STATED EXERCISE
Can you edit the rows below so that every "Instruction" becomes "Directive", keeping everything else the same and leaving out the pictures?

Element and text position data
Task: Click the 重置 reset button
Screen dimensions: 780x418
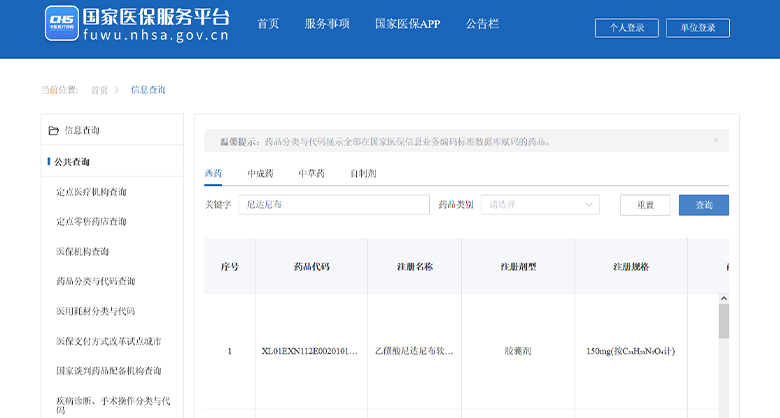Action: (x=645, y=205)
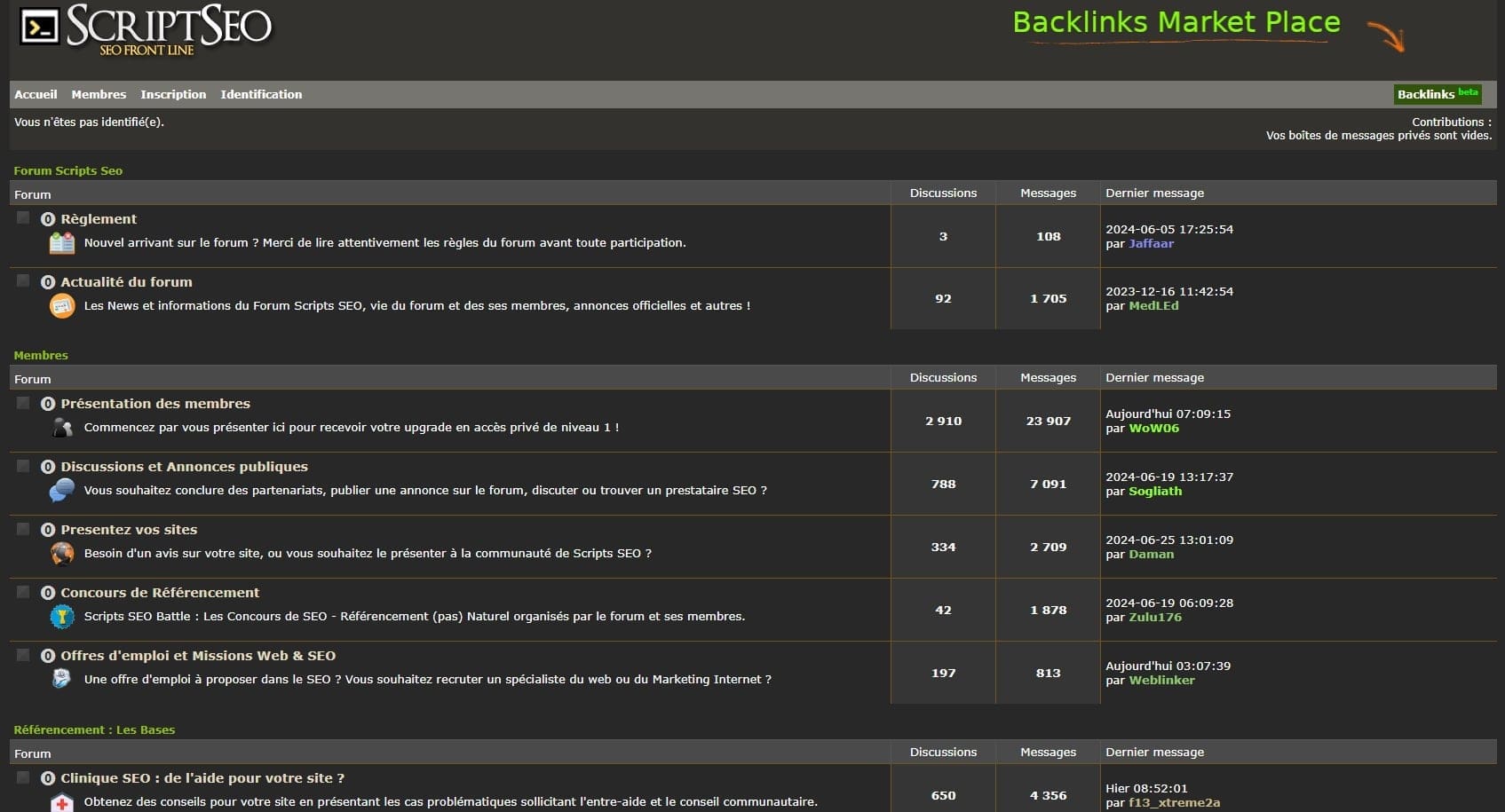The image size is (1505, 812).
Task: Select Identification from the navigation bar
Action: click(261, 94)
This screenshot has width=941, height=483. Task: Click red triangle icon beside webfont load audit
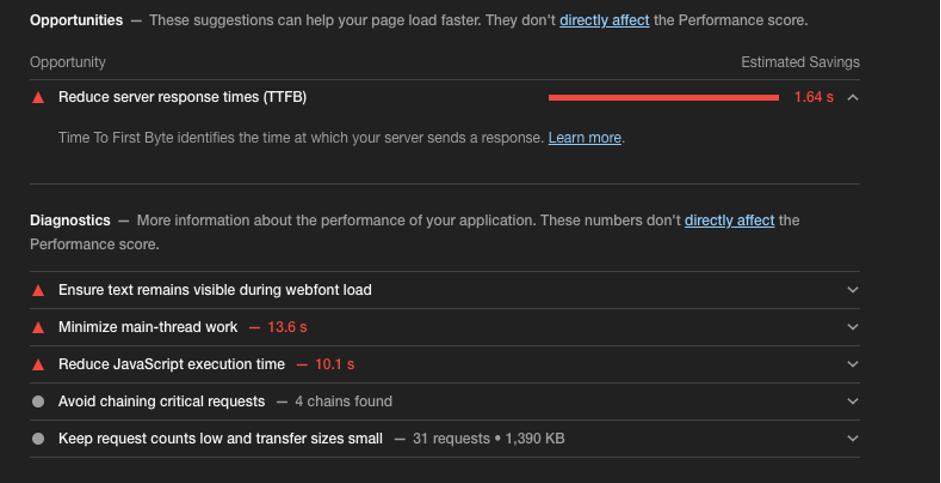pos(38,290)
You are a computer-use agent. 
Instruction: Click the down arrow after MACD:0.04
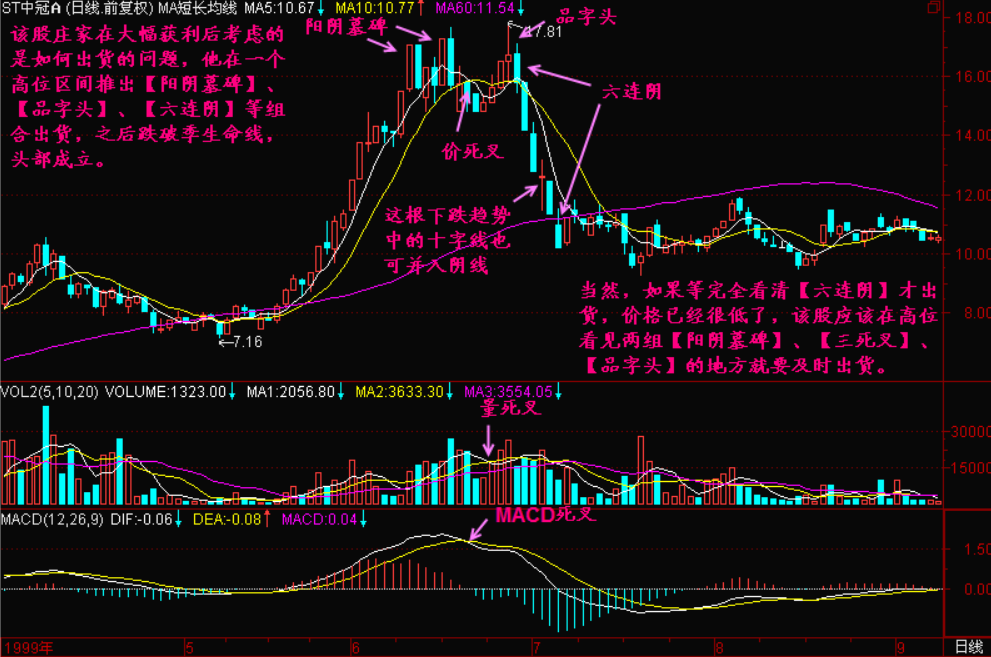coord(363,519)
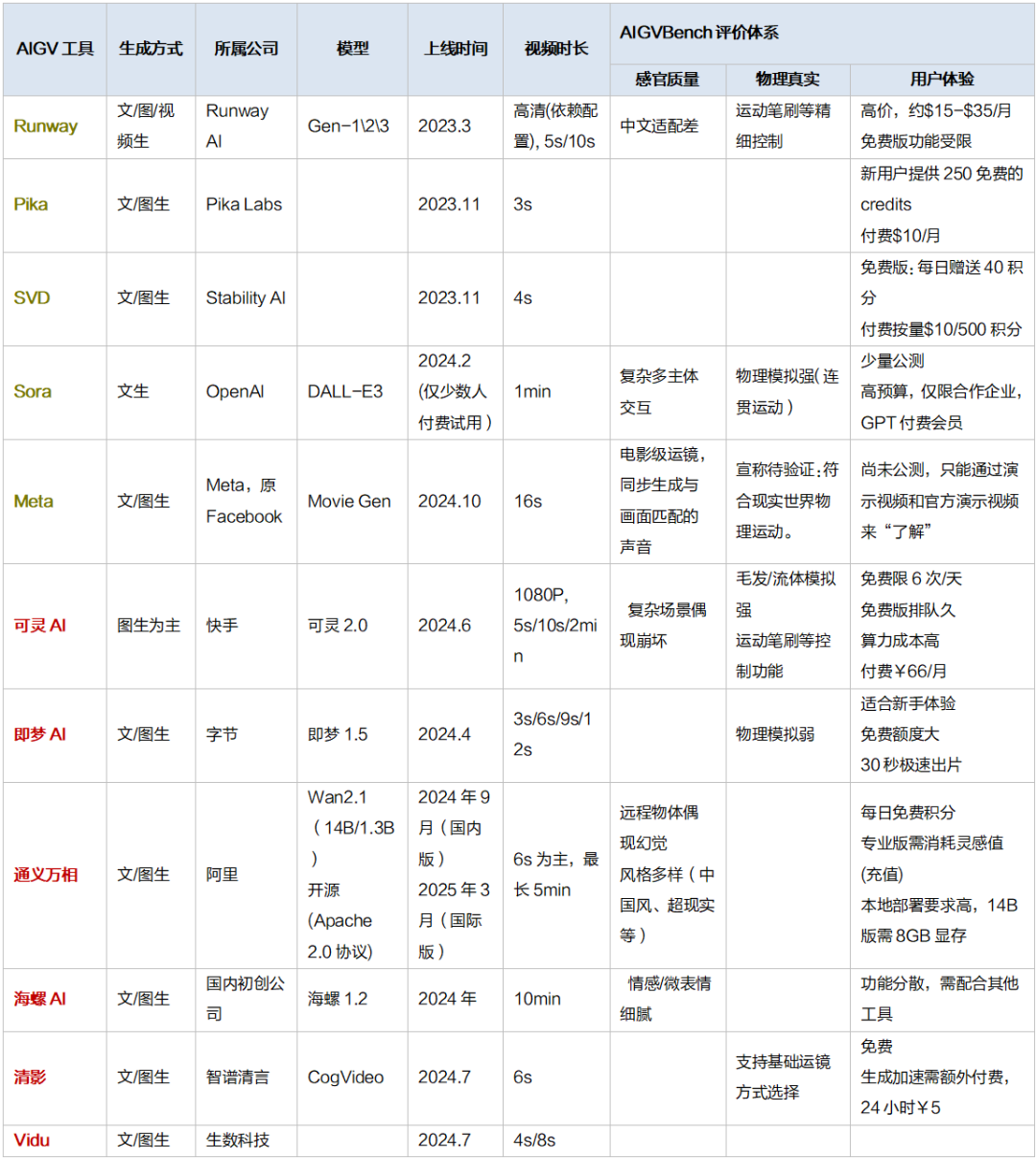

RESULT FOR THIS EXERCISE
Task: Click the 重置 reset button
Screen dimensions: 780x418
Action: (x=645, y=205)
The image size is (1505, 812).
Task: Select Identification from the navigation bar
Action: click(261, 94)
This screenshot has width=941, height=483. Task: Click red triangle icon beside webfont load audit
pos(38,290)
You are a computer-use agent. 
Directive: Click the down arrow after MACD:0.04
coord(363,519)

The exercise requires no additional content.